Much of this work is available to all through the ICE’s website, but its real value has been in how it has informed the mind-set of ICG participants and influenced the evolution of their delivery approach.

A good example of this is both HS2 and Anglian Water acting to put the management of carbon at the heart of their development and decision making processes, clear in the knowledge that carbon reduction is a proxy for customer value.

Now, after two years hard work, the ICG is about to launch its next piece of work – a proposal for a new delivery model for infrastructure that promises to be the catalyst for a transformation in the way that infrastructure client organisations work with the construction industry.

In early March the ICE will release a short document summarising the proposals that have already become known as Project 13 – a mysterious title perhaps, but one that arose simply because the last project the ICG undertook was Project 12. Why change a recognised brand?

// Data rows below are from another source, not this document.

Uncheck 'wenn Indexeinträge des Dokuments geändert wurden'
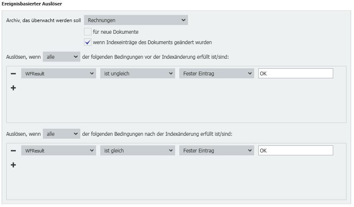This screenshot has width=354, height=207. tap(87, 42)
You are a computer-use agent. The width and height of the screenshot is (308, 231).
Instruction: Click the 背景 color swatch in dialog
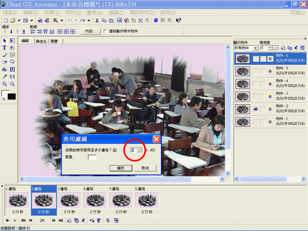92,157
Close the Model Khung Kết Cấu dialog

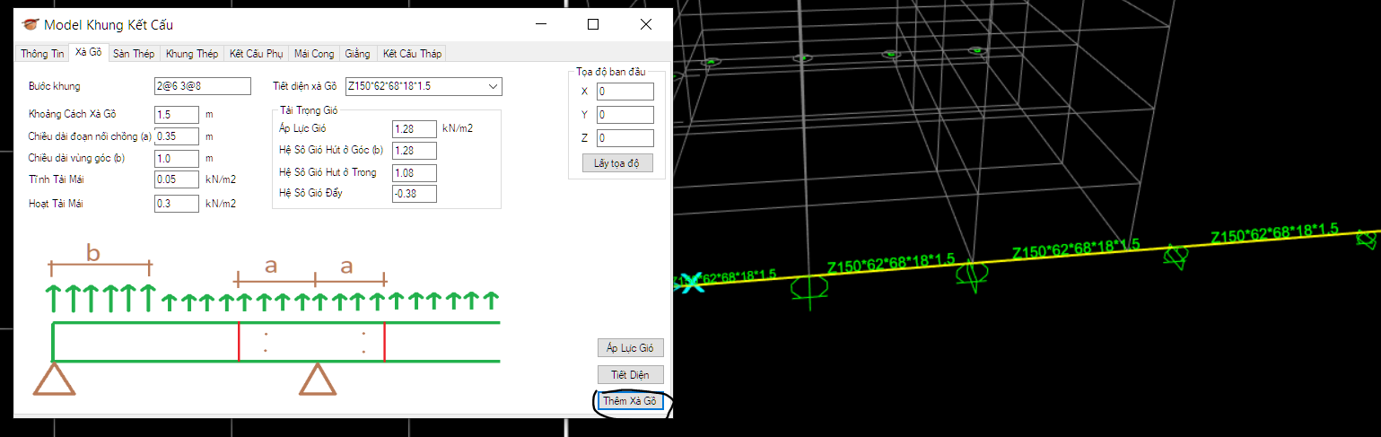[x=646, y=24]
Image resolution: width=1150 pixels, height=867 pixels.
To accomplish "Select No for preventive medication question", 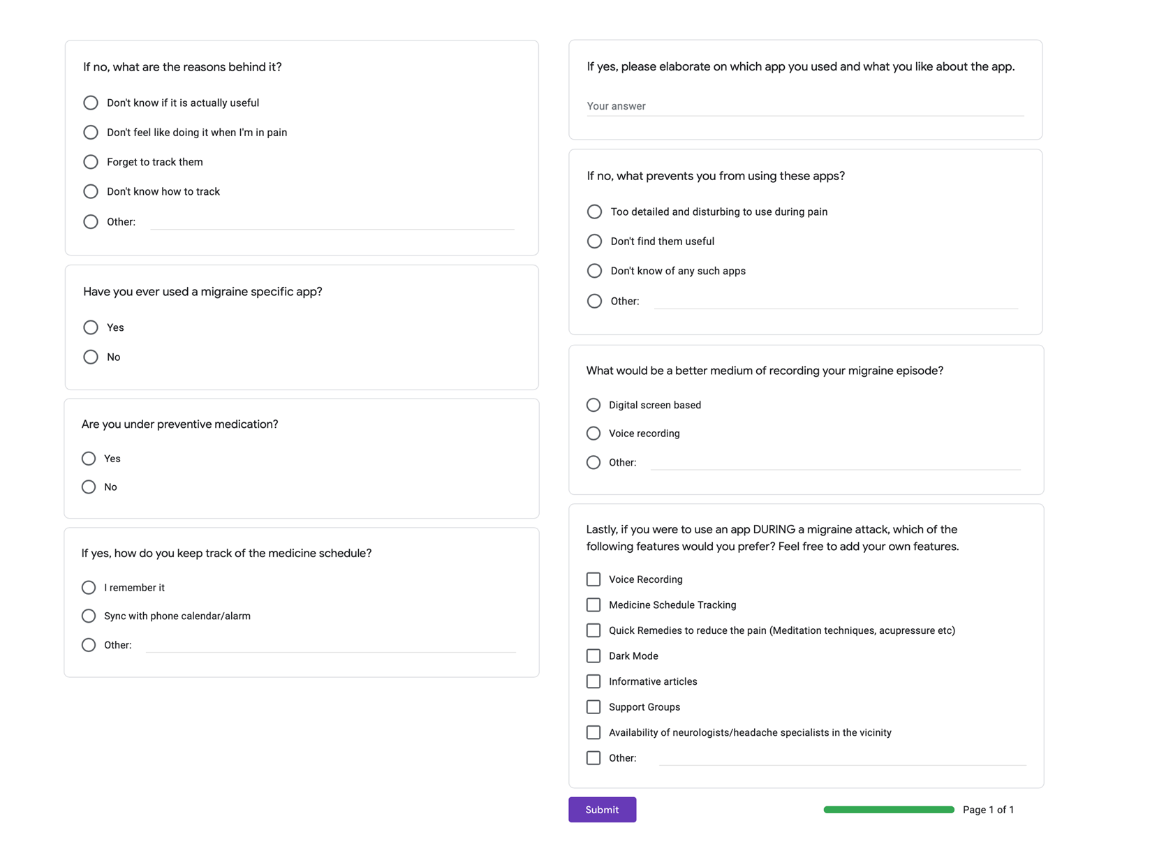I will pos(89,487).
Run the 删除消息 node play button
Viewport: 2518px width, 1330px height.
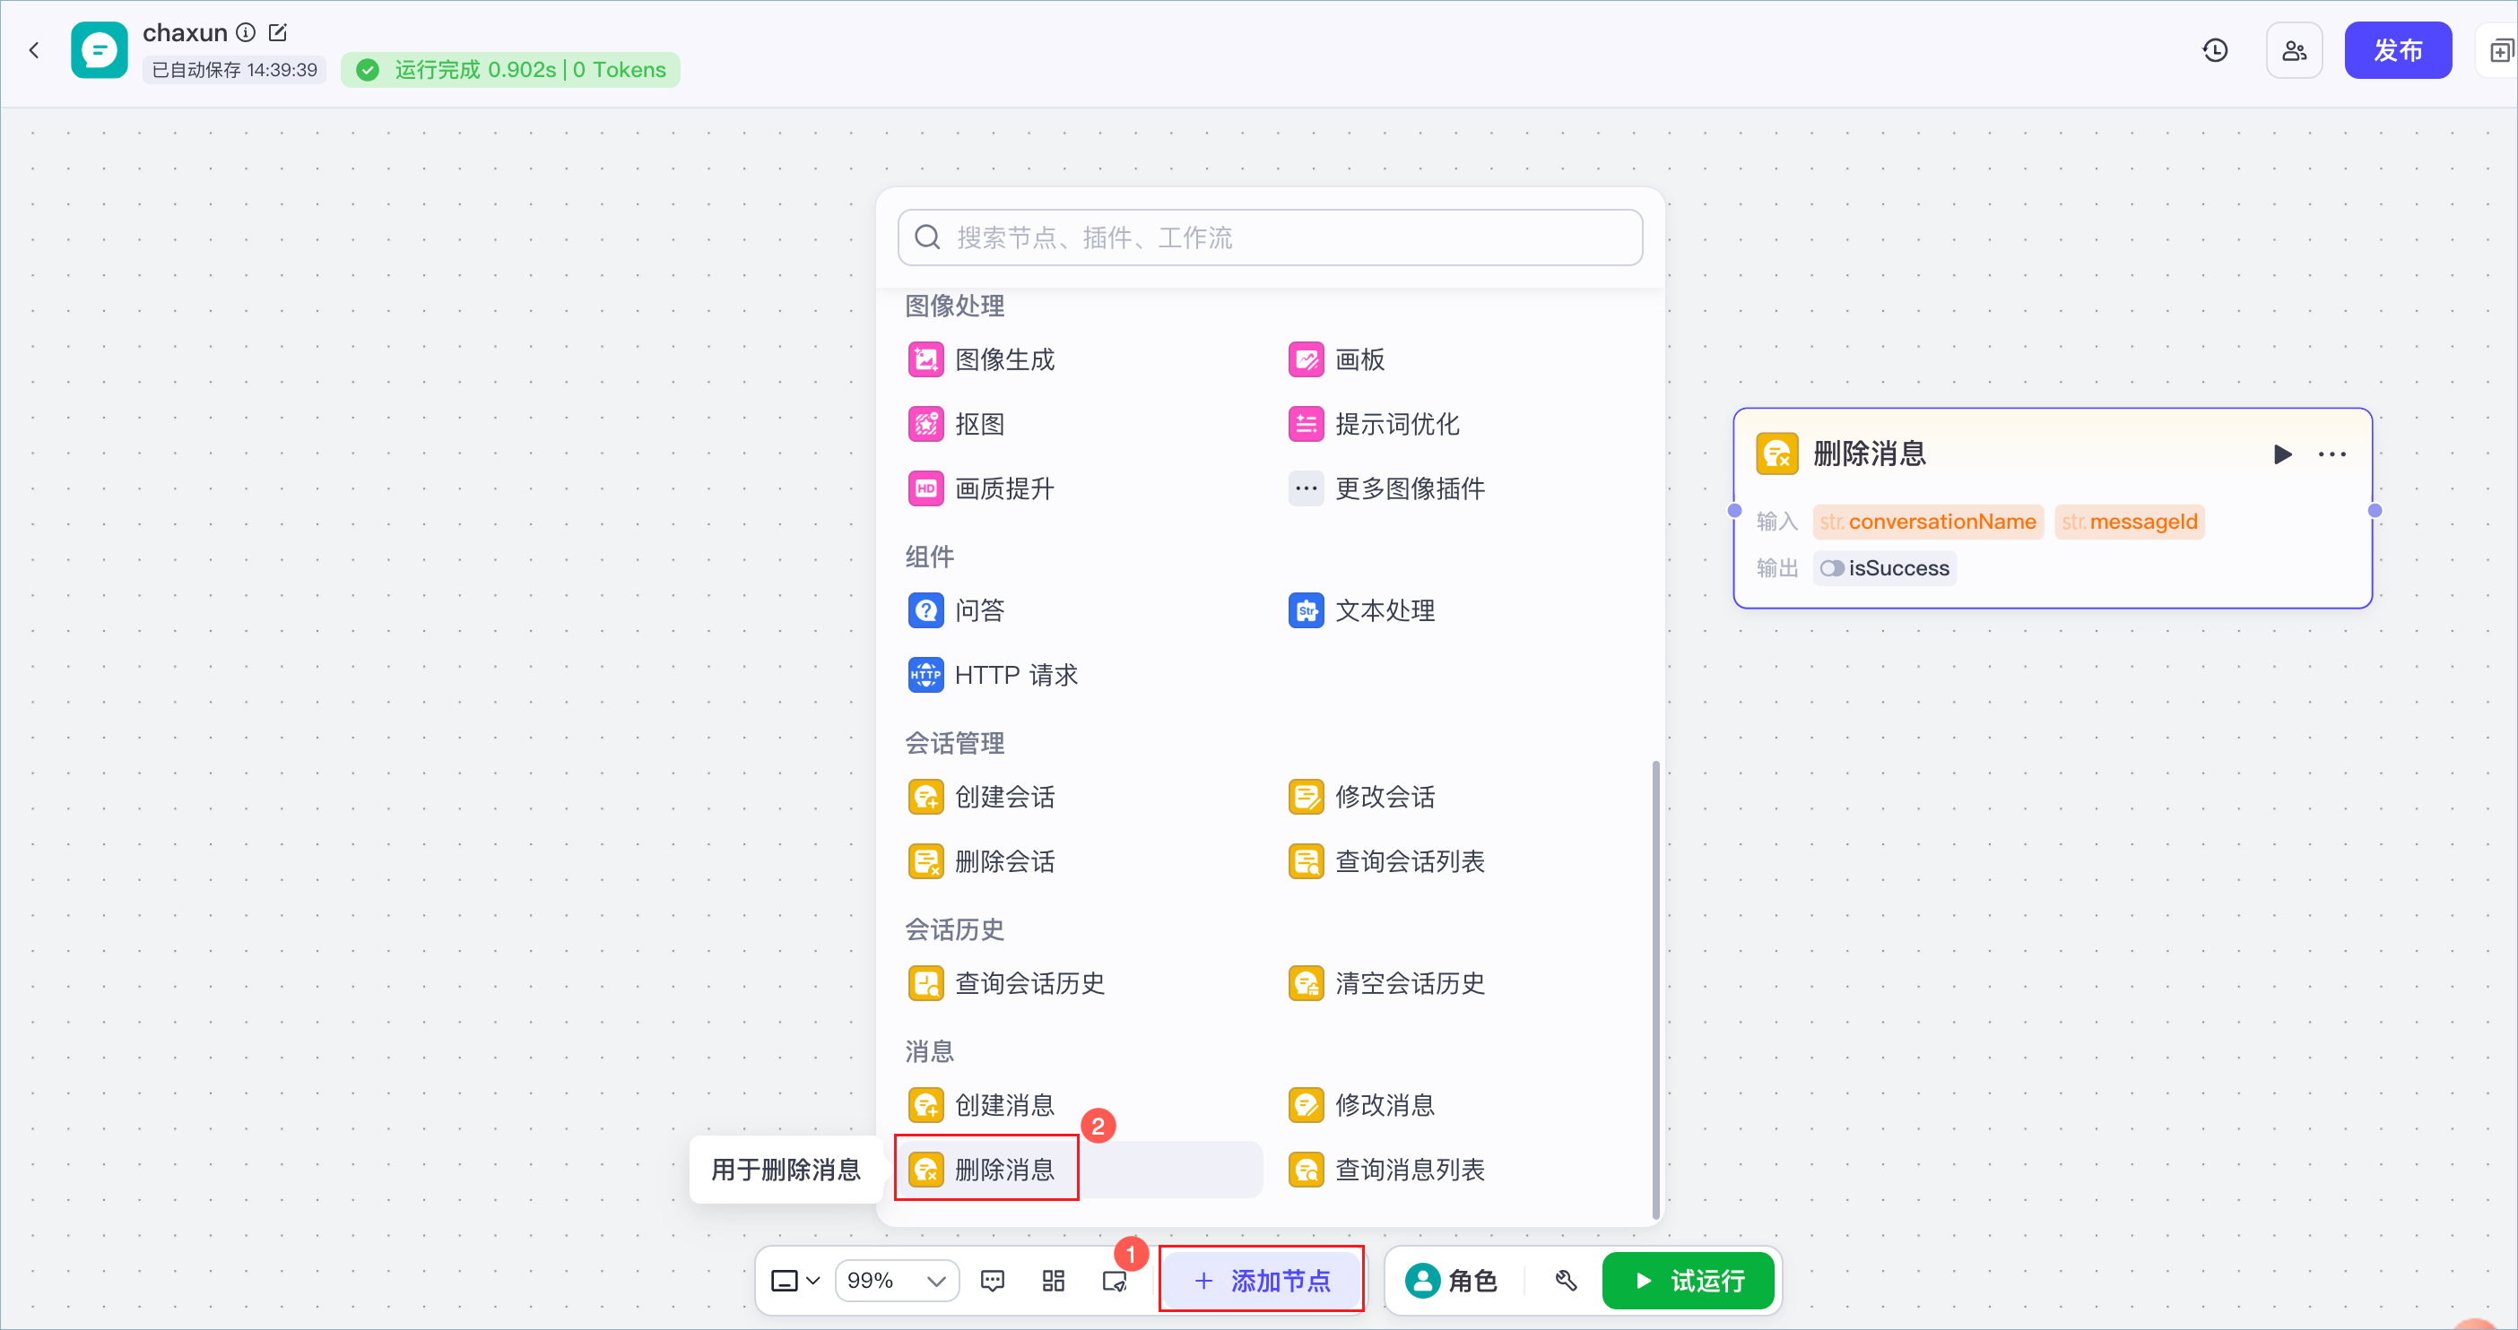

The Project 13 proposals will present an evidence-based economic case for change, identify the key factors in creating an enterprise culture and initiate a platform for building maturity. If the ICE’s recent National Needs Assessment represented the ‘what’ of infrastructure, then Project 13 will begin to set out ‘how’.

The associated academic research has identified five fundamental features of project success: outcome-driven governance; clear integration; definitive alignment; effective organisation; and owner-operator leadership capability. These are the key platforms for allowing a supply chain to move from doing what it’s told, to contributing to its client’s outcomes and enabling the value they crave and we all need.

Proposals contained in the Project 13 report are consistent with those made in previous landmark reports like Rethinking Construction and Constructing the Team. The difference this time is that publication of Project 13 is not a conclusion, but a launch platform for five cross-industry working groups, focusing on the five key factors mentioned above, that will now engage leaders of the infrastructure and construction industries in promoting real change.

These groups are led by established practitioners and leaders from infrastructure and construction and will be co-ordinated by the ICE. They will not only seek to understand and develop maturity in these areas, but in aggregate constitute a broad-based coalition with the Construction Leadership Council to drive change.

We are confident that the proposals the ICG is launching can deliver the change we need because they are already being used in whole or in part by companies from Anglian Water and the Environment Agency to GSK (GlaxoSmithKline) and BMW. We know that when companies work with their suppliers in enterprise cultures, driven by a clear understanding of value, they consistently attain better outcomes. The 30% to 50% benefits being typically achieved must now seem attractive, if not necessary.

And yet infrastructure’s traditional approaches to assessing investments, procuring contracts, developing supply chains and managing work consistently bring us back to an inefficient transactional delivery system.

We can change that, and we must – before it changes us.

Miles Ashley is a member of the Infrastructure Client Group, formerly programme manager for construction at London Underground, now director of Wessex Advisory Ltd.